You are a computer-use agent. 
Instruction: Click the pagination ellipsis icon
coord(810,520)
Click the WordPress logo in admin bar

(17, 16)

◆ **Aim of the task**: Render every line of the data above as a Markdown table with columns No. and Text, numbering the rows and skipping blank lines.

◆ **Final result**:
| No. | Text |
|---|---|
| 1 | You are a computer-use agent.  |
| 2 | Instruction: Click the pagination ellipsis icon |
| 3 | coord(810,520) |
| 4 | Click the WordPress logo in admin bar |
| 5 | (17, 16) |